Compute the maximum distance (in kilometers) traveled by a set of individuals in a TrajDataFrame. The maximum distance \(d_{max}\) travelled by an individual \(u\) is defined as:
\[d_{max} = \max\limits_{1 \leq i \lt j \lt n_u} dist(r_i, r_j)\]where \(n_u\) is the number of points recorded for \(u\), \(r_i\) and \(r_{i + 1}\) are two consecutive points, described as a \((latitude, longitude)\) pair, in \(u\)’s time-ordered trajectory, and \(dist\) is the geographic distance between the two points [WTDED2015] [LBH2012].
- Parameters
traj (TrajDataFrame) – the trajectories of the individuals.
show_progress (boolean, optional) – if True, show a progress bar. The default is True.
- Returns
the maximum traveled distance for each individual. Note that \(NaN\) indicates that an individual visited just one location and so the maximum distance is not defined.
- Return type
pandas DataFrame
Examples
>>> import skmob >>> from skmob.measures.individual import maximum_distance >>> url = "https://snap.stanford.edu/data/loc-brightkite_totalCheckins.txt.gz" >>> df = pd.read_csv(url, sep='\t', header=0, nrows=100000, names=['user', 'check-in_time', 'latitude', 'longitude', 'location id']) >>> tdf = skmob.TrajDataFrame(df, latitude='latitude', longitude='longitude', datetime='check-in_time', user_id='user') >>> md_df = maximum_distance(tdf) >>> print(md_df.head()) uid maximum_distance 0 0 11294.436420 1 1 12804.895064 2 2 11286.745660 3 3 12803.259219 4 4 15511.927586
References
- WTDED2015(1,2)
Williams, N. E., Thomas, T. A., Dunbar, M., Eagle, N. & Dobra, A. (2015) Measures of Human Mobility Using Mobile Phone Records Enhanced with GIS Data. PLOS ONE 10(7): e0133630. https://doi.org/10.1371/journal.pone.0133630
- LBH2012
Lu, X., Bengtsson, L. & Holme, P. (2012) Predictability of population displacement after the 2010 haiti earthquake. Proceedings of the National Academy of Sciences 109 (29) 11576-11581; https://doi.org/10.1073/pnas.1203882109
See also
- skmob.measures.individual.number_of_locations(traj, show_progress=True)

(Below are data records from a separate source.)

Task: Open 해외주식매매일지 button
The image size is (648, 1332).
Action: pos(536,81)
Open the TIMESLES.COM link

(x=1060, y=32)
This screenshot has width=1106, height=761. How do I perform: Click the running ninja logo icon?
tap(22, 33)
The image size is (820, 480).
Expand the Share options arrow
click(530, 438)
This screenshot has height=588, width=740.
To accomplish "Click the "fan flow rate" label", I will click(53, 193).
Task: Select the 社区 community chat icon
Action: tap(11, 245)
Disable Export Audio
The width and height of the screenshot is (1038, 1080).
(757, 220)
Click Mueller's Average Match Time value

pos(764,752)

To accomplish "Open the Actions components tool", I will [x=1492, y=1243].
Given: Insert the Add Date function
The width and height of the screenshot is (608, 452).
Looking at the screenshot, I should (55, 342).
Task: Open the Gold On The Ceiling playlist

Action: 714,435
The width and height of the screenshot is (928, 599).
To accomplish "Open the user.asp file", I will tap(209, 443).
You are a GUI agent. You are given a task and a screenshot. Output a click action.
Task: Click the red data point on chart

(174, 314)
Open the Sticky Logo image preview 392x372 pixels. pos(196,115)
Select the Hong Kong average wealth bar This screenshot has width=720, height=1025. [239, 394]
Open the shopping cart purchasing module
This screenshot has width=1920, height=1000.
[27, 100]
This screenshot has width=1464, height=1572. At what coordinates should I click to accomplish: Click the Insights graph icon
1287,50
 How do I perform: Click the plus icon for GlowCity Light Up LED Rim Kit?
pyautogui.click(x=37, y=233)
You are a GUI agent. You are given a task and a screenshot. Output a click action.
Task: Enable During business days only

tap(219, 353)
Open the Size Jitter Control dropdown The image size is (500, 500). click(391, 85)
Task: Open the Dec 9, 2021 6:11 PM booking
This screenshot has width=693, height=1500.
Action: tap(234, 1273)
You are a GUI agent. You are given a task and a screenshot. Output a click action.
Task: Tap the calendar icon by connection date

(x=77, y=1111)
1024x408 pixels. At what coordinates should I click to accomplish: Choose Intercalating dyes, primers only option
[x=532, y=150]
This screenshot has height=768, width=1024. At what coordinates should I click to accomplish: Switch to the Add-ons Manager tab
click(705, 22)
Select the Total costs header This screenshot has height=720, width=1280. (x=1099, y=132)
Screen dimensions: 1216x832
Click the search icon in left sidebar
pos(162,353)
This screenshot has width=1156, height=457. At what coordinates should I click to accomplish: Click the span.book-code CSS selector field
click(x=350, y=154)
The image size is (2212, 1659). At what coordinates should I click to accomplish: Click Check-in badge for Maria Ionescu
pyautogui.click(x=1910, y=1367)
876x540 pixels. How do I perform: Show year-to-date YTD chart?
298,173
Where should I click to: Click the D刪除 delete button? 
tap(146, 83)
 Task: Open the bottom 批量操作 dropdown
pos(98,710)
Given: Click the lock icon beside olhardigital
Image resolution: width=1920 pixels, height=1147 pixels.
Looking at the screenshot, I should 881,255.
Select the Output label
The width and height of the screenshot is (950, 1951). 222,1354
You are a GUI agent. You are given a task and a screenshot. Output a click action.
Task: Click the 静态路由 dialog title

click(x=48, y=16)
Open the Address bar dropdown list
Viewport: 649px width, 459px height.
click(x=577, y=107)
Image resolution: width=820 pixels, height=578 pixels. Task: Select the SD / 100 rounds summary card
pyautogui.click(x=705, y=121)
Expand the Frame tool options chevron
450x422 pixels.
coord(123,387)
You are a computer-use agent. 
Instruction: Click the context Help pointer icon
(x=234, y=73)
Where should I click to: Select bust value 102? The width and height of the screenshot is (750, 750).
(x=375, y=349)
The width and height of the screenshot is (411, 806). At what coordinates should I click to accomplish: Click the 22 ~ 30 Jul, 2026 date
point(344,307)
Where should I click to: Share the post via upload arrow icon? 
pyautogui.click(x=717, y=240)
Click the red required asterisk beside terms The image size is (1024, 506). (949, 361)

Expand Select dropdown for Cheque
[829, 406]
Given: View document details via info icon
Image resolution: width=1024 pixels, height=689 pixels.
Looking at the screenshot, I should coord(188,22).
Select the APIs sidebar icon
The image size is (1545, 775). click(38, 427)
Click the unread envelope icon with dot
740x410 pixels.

Number of distinct locations.
Compute the number of distinct locations visited by a set of individuals in a TrajDataFrame [GHB2008].
- Parameters
traj (TrajDataFrame) – the trajectories of the individuals
show_progress (boolean, optional) – if True, show a progress bar. The default is True.
- Returns
the number of distinct locations visited by the individuals.
- Return type
pandas DataFrame
Examples
>>> import skmob >>> from skmob.measures.individual import number_of_locations >>> url = "https://snap.stanford.edu/data/loc-brightkite_totalCheckins.txt.gz" >>> df = pd.read_csv(url, sep='\t', header=0, nrows=100000, names=['user', 'check-in_time', 'latitude', 'longitude', 'location id']) >>> tdf = skmob.TrajDataFrame(df, latitude='latitude', longitude='longitude', datetime='check-in_time', user_id='user') >>> nl_df = number_of_locations(tdf) >>> print(nl_df.head()) uid number_of_locations 0 0 542 1 1 97 2 2 460 3 3 614 4 4 216
- skmob.measures.individual.number_of_visits(traj, show_progress=True)
Number of visits.
Compute the number of visits (i.e., data points) for each individual in a TrajDataFrame.
- Parameters
traj (TrajDataFrame) – the trajectories of the individuals.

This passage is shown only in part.